Und dann gibt es Katzen, die mit hohen Zugriffszahlen in den sozialen Netzwerken präsentiert werden, die ganz absonderlich im Arm ihrer Besitzer hängen. Diese fehlende Körperspannung der Rag Doll Cats ist erwünscht! Ihnen wurden die Reflexe fortgezüchtet, auf dass ihre Halter sie wie schlaffe Stofftiere herumtragen können. Auch Nacktkatzen (und Nackhunde) sind nicht wirklich glücklich zu nennen: Sie sind haarlos und frieren in Folge ihres verlorenen Fell-Schutzes nicht nur im Winter, sondern ständig. Sie müssen sich sehr anstrengen, ihre Körpertemperatur zu halten, benötigen dazu sehr viel mehr Kalorien. Im Sommer droht die Gefahr eines Sonnenbrandes - und wenn sich Nacktkatzen trotz aller Unbill in ihrem Leben dennoch abends auf die Pirsch begeben würden, hätten sie auch da Probleme: Denn das Zuchtziel der Haarlosigkeit hat ihnen auch die Tasthaare genommen, so dass sie sich schwer in der Dämmerung orientieren und erst recht keine Kommunikation zu Ihresgleichen aufnehmen können. 

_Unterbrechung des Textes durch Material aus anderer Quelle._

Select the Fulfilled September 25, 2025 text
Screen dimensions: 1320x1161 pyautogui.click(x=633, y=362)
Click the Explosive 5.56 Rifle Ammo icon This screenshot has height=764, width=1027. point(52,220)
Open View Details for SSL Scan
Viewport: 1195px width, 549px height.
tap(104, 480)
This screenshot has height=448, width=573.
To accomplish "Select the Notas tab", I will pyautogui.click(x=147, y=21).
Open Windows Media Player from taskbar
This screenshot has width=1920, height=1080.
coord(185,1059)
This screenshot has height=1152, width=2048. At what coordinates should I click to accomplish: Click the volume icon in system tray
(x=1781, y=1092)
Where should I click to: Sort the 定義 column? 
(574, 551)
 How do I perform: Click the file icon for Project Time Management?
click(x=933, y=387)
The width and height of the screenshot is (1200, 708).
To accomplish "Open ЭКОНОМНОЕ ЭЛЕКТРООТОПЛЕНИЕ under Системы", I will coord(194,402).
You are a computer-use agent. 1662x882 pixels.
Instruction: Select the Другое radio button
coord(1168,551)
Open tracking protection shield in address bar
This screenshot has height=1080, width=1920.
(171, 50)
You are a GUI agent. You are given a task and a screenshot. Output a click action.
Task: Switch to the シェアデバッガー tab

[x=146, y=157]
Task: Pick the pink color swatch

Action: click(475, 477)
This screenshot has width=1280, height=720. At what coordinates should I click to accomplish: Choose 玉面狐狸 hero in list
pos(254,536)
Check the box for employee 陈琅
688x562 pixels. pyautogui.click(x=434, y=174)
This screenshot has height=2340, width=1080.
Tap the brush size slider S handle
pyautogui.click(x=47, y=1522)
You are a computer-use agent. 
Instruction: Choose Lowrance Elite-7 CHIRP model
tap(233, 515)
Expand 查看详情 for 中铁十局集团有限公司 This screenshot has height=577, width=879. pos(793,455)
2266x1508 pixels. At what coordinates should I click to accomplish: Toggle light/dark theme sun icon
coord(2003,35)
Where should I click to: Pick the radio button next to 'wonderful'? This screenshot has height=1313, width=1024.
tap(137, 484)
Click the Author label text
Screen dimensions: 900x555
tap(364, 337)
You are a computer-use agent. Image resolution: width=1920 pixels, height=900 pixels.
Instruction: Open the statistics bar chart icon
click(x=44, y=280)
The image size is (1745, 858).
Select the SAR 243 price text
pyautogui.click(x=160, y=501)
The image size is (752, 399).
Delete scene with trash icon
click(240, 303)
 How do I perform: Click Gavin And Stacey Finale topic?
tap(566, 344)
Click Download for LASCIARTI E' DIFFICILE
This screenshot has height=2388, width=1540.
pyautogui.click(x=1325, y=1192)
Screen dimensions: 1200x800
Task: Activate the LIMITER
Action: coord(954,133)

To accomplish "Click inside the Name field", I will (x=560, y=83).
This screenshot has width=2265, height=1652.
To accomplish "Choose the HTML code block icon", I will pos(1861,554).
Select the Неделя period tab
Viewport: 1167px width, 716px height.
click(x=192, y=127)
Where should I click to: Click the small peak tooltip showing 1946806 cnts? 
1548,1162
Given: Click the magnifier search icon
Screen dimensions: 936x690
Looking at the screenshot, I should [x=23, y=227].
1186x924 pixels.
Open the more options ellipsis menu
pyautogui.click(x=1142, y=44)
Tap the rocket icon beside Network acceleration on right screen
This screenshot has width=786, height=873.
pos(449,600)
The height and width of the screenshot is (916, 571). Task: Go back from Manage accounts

Qualzuchten unter Tierarten gibt es natürlich auch im Bereich der Landwirtschaft: Schweine, die so viel Ferkel werfen, dass die Zitzen nicht ausreichen, Hochleistungskühe mit Eutern, die fast auf den Boden reichen, und viele Beispiele mehr. Dass der Qualzucht-Paragraph im Tierschutzgesetz in der Praxis weitestgehend ignoriert werden kann, liegt nach Ansicht von Tierschutzverbänden an der schwammigen Formulierung des §11bTSG (1). Der Gesetzgeber müsse endlich detailliert festlegen, wann ein Tier unter welchen züchterischen Eingriffen so leidet, dass ihm ein arttypisches Leben erschwert bzw. nicht möglich ist, fordern die im Bündnis zusammengeschlossenen Tierschutzverbände. Verboten werden müssten ebenfalls die Haltung, der Verkauf von Tieren, die aus Qualzuchten stammen und die Ausstellung auf Wettbewerben.